Strange error concerning graceful exit, while not graceful exiting

I get this error:

2024-06-15T00:30:28Z    ERROR   services        unexpected shutdown of a runner                  {"Process": "storagenode", "name": "forgetsatellite:chore", "error": "database is locked"}
2024-06-15T00:30:33Z    ERROR   gracefulexit:chore      error retrieving satellites.             {"Process": "storagenode", "error": "satellitesdb: context canceled", "errorVerbose": "satellitesdb: context canceled\n\tstorj.io/storj/storagenode/storagenodedb.(*satellitesDB).ListGracefulExits.func1:200\n\tstorj.io/storj/storagenode/storagenodedb.(*satellitesDB).ListGracefulExits:212\n\tstorj.io/storj/storagenode/gracefulexit.(*Service).ListPendingExits:59\n\tstorj.io/storj/storagenode/gracefulexit.(*Chore).AddMissing:55\n\tstorj.io/common/sync2.(*Cycle).Run:160\n\tstorj.io/storj/storagenode/gracefulexit.(*Chore).Run:48\n\tstorj.io/storj/private/lifecycle.(*Group).Run.func2.1:87\n\truntime/pprof.Do:51\n\tstorj.io/storj/private/lifecycle.(*Group).Run.func2:86\n\tgolang.org/x/sync/errgroup.(*Group).Go.func1:78"}
2024-06-15T00:30:37Z    ERROR   failure during run      {"Process": "storagenode", "error": "database is locked"}
Error: database is locked
2024-06-15 00:30:37,607 INFO exited: storagenode (exit status 1; not expected)

Why is this task even running?
Checking all databases, did not show an error.

It should update these databases with info from satellites. If it cannot - it may fail.
Do you have a FATAL error around this time also?

No I don’t have any fatal error in the same time frame (till half hour before this restart). Actually, I see this error also coming along on some other nodes. But apparently, it usually doesn’t make the storagenode restarting. So it might even be a coincidence the restart and this error coming along.

It feels like some process is locking the database. That proces is being killed for unknown reason. But then the database remains locked forever…?

This should not be the case if the process is killed - it should not run and it cannot have a lock. But lock can be put by the remained main process, i.e. storagenode itself, if you disabled the lazy mode.

1 Like

That’s indeed the case, but than it’s strange the system can’t cope with this expected situation?

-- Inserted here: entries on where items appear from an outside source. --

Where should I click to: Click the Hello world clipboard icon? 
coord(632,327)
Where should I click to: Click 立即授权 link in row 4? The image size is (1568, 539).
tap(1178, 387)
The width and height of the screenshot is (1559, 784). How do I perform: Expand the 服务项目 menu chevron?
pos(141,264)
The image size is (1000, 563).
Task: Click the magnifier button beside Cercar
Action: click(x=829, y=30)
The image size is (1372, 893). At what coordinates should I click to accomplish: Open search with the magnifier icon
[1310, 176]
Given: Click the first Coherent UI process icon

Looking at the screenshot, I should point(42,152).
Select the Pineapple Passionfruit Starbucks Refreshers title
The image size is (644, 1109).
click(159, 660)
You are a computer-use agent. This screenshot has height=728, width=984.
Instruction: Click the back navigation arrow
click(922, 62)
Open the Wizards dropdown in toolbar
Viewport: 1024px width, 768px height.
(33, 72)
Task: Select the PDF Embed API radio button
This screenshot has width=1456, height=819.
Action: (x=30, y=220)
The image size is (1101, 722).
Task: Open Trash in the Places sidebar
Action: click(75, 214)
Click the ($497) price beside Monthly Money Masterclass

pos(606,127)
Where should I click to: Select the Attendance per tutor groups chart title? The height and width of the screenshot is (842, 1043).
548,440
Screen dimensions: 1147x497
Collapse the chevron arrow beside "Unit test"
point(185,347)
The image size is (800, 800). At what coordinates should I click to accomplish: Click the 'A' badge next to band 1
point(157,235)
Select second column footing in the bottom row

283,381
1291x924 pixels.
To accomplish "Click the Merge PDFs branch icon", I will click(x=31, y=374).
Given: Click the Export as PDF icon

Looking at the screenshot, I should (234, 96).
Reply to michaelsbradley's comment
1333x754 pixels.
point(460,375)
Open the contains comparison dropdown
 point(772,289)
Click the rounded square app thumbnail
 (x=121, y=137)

Perhaps there are some relations between the disk speed and the size of the database, see

Yeah, might be. Although I also got this error on an external USB-attached SSD. As long it doesn’t kill my node, I’m inclined to ignore it and wait a little bit until the further maturation of STORJ.

Hm. SSD. Then it must not be the case.
Interesting.
How is it possible that DB can be locked on SSD?
did you check the speed?

I did iostat -x and i see no worrisome unusual use fraction and so on. But this error happens on almost all nodes now, with disabled filewalker.
The databases are on the internal SSD BTW.

Weird. Very weird. How is it possible, that my spinning disks (under Windows and worse - Docker Desktop for Windows) doesn’t have this issue?
Ok. I would ping the team. But right now it’s very strange.

If all nodes use same internal SSD then it might slow it down which is why the database got locked. Its usually seen in slow drives.

1 Like

yes, but SSD is in 100x faster than a spinning disk, I hope?
Hm
@JWvdV what’s the model? Not something equal to a low-end SD cards, I hope?

Agreed. It could be dying SSD, overworked SSD so we need more info.

1 Like

Well, you have to wonder if there is something in common with @Qwinn having locked DB errors on a highly performant system as well.
There does seem to be something fishy surfacing with the DBs

No, it’s not the same… We are talking about locks on SSD…
SSD is much more faster than HDD, usually…
But I’m agree, something is not right here.
However, I know, you host Raspberry Pi nodes (likely less powerful than any discussed setups). Do you see this problem on your nodes?

No, not really.
The Pi5s are dealing perfectly with the workload so far.
I only wish there was a PCI-SATA bridge for the Pi5 so I didn’t have to go via USB but otherwise all my Pi5-based nodes have been performing just fine (as far as I can tell so far)

1 Like

This is exactly why I loved this one

Very simple and slight design.

1 Like

It’s happening on many nodes, which for databases are backed up by Kingston NV2, Crucial MX500 (*2) and unknown brand N900-512.

They’re all without errors in SMART. If I look in iostat, on average they delivered a throughput of 5MiB/s read and 2MiB/s write. A load of 20% according to iostat. Temperature is all around 40 degrees Celsius.

Comparing to benchmarks, these loads are still peanuts.

1 Like